Record set section start

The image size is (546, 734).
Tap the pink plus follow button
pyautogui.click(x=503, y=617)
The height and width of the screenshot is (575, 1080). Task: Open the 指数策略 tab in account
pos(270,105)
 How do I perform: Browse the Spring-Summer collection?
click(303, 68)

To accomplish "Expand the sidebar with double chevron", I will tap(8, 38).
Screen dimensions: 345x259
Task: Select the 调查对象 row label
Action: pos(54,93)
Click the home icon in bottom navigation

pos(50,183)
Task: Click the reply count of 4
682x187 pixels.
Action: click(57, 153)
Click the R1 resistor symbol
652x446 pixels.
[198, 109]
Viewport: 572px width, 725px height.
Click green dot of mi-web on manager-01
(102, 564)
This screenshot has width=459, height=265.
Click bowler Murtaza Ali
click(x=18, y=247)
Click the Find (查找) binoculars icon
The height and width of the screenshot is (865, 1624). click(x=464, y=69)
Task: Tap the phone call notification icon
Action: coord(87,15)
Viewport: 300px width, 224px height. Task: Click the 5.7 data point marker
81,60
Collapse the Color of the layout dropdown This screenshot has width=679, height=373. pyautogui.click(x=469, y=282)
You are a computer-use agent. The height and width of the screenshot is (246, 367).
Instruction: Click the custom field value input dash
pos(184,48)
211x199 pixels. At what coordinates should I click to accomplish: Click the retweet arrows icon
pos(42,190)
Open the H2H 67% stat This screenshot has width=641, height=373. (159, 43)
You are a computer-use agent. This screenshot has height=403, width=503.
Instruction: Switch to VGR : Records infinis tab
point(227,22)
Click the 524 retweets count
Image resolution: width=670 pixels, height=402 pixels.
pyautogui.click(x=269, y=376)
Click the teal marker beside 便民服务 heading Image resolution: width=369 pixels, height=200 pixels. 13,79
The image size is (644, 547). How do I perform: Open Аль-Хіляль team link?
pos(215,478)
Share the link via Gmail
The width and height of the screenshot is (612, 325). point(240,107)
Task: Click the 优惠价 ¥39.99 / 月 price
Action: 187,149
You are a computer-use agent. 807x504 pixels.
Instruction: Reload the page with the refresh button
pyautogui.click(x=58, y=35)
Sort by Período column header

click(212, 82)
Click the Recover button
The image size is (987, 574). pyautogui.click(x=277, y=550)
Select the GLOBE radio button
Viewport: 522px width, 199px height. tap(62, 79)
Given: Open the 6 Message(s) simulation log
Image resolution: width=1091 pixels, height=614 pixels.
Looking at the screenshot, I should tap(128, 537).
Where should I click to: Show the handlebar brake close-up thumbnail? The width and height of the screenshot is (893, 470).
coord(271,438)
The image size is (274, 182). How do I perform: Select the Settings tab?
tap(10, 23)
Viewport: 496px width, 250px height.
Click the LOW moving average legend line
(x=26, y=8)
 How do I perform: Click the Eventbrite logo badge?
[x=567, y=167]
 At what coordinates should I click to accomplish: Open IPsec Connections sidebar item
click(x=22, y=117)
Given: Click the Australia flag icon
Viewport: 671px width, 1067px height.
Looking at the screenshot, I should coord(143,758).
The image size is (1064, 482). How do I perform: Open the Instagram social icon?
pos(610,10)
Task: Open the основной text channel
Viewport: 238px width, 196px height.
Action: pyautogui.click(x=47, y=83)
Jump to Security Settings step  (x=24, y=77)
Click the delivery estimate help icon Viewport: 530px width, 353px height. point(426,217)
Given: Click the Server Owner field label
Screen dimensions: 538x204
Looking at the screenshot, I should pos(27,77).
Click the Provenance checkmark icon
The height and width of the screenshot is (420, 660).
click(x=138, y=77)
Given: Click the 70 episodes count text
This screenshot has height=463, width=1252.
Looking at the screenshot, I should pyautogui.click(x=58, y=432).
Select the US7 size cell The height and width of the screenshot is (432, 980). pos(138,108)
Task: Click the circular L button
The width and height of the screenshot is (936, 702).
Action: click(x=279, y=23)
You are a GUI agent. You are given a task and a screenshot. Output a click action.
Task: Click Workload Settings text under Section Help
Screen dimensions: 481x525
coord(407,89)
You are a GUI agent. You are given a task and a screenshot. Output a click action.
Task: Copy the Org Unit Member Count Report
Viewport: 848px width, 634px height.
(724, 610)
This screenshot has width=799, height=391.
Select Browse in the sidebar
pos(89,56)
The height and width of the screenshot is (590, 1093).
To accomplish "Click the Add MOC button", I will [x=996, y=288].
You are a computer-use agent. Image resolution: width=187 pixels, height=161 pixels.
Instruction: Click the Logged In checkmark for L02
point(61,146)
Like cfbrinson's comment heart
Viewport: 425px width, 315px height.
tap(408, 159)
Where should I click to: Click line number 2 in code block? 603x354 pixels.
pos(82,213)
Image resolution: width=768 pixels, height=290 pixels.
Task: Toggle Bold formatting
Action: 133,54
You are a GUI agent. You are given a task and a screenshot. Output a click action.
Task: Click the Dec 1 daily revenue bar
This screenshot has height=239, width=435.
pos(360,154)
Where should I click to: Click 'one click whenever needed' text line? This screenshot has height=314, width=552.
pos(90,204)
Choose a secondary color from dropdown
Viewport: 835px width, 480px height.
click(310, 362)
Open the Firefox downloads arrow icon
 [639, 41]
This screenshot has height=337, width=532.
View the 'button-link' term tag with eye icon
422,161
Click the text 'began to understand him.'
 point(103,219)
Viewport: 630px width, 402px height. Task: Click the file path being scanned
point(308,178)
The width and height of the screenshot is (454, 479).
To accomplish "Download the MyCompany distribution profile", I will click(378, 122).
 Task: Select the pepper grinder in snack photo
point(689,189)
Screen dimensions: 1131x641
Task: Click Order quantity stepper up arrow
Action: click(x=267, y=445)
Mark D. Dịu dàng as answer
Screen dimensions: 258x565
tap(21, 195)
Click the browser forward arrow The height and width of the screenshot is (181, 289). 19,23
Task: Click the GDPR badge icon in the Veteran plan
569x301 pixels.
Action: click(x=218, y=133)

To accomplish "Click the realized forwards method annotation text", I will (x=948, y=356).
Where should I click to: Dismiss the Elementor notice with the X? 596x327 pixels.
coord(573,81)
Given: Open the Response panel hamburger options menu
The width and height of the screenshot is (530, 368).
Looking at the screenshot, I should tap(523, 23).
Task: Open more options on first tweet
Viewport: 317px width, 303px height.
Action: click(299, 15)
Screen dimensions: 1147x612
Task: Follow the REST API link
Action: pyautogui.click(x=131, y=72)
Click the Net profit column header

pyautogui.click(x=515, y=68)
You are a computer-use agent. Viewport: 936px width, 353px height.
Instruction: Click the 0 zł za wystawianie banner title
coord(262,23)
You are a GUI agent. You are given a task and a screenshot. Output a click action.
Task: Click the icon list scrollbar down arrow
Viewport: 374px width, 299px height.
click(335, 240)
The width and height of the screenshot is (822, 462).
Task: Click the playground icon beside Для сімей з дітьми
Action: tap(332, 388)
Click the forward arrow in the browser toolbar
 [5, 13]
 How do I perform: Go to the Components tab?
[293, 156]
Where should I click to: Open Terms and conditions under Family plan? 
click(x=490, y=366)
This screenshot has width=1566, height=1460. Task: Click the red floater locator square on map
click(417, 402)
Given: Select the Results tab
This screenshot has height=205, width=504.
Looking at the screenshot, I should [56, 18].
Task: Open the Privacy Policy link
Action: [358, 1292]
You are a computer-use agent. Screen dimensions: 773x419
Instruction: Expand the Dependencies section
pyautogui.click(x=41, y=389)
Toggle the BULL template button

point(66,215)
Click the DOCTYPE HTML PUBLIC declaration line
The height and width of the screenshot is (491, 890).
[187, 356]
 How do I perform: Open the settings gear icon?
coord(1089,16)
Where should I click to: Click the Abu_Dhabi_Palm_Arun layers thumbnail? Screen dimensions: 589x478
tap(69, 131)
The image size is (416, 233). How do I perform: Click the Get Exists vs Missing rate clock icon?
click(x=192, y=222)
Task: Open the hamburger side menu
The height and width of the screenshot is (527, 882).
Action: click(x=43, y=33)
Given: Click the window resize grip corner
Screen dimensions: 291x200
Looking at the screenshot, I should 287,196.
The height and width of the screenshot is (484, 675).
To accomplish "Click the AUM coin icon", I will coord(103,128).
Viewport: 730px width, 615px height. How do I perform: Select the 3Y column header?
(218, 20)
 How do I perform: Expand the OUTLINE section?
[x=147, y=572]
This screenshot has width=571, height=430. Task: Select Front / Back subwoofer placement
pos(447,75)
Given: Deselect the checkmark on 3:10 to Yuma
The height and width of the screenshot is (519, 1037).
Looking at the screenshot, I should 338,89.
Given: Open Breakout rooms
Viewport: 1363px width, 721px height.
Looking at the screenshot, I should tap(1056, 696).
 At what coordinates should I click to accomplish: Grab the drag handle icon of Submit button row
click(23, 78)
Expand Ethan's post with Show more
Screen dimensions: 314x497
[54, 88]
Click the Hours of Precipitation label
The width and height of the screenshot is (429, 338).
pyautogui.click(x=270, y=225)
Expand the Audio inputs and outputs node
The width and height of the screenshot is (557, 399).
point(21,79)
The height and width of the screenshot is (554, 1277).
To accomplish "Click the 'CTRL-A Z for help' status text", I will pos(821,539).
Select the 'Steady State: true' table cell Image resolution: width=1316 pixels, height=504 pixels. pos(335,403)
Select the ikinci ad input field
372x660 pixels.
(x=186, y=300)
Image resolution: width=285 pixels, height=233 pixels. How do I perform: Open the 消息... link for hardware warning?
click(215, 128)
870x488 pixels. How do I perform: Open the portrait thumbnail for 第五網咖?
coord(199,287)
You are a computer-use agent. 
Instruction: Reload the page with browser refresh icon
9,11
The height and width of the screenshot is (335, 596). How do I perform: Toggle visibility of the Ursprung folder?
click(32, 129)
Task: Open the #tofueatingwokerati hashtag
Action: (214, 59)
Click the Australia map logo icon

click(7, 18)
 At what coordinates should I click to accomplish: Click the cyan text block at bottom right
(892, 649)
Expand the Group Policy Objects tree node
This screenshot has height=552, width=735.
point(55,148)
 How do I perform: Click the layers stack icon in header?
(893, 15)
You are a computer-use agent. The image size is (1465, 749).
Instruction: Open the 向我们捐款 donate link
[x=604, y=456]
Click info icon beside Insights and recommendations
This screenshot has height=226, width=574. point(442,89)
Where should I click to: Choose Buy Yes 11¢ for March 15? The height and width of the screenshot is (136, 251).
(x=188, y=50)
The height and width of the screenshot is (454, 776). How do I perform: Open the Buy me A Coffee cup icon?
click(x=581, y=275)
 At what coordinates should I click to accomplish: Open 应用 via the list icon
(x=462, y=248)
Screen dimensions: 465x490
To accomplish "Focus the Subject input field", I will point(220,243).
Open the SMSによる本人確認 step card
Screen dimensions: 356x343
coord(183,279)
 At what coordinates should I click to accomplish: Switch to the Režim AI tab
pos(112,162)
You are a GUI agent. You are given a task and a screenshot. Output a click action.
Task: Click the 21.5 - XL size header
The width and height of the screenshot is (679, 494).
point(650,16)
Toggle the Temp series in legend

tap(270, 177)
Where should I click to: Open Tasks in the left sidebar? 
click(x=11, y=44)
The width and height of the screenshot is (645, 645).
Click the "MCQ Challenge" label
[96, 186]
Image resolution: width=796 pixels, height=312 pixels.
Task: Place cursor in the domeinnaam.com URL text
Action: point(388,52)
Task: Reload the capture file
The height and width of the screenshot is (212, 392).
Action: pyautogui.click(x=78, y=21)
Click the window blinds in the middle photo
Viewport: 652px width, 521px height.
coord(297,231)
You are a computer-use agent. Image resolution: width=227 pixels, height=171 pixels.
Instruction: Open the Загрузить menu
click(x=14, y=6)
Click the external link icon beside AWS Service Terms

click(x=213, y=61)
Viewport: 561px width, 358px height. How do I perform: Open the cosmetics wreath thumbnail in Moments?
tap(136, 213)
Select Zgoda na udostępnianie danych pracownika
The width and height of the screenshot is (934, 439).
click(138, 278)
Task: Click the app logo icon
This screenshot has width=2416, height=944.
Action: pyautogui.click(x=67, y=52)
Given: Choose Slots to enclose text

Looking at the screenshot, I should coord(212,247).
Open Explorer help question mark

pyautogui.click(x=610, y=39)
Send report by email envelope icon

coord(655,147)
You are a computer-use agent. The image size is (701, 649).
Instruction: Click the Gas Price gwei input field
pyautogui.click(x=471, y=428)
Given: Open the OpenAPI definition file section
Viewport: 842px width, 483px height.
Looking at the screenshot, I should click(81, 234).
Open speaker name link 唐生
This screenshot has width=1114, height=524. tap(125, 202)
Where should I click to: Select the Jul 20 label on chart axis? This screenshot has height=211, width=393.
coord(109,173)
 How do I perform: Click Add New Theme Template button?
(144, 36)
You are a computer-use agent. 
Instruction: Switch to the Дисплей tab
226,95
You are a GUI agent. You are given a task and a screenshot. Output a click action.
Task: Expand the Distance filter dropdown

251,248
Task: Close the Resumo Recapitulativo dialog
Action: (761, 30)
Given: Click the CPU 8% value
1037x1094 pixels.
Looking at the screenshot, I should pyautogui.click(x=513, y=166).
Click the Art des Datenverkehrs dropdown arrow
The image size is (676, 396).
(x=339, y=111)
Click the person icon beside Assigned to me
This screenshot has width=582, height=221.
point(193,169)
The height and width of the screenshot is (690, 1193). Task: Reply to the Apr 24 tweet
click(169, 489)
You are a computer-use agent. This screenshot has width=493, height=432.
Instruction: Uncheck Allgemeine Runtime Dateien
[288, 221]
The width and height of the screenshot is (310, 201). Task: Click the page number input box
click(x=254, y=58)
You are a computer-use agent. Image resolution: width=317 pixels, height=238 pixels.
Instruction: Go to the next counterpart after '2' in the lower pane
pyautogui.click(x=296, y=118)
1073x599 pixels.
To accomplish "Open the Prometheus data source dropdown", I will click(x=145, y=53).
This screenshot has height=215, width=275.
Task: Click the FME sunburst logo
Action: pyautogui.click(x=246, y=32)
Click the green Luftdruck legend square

Record set section end

Wherever a line holds the word "hamburger", copy that line out of the entries above.

● Solved problem
Given: Open the Response panel hamburger options menu
Task: Open the hamburger side menu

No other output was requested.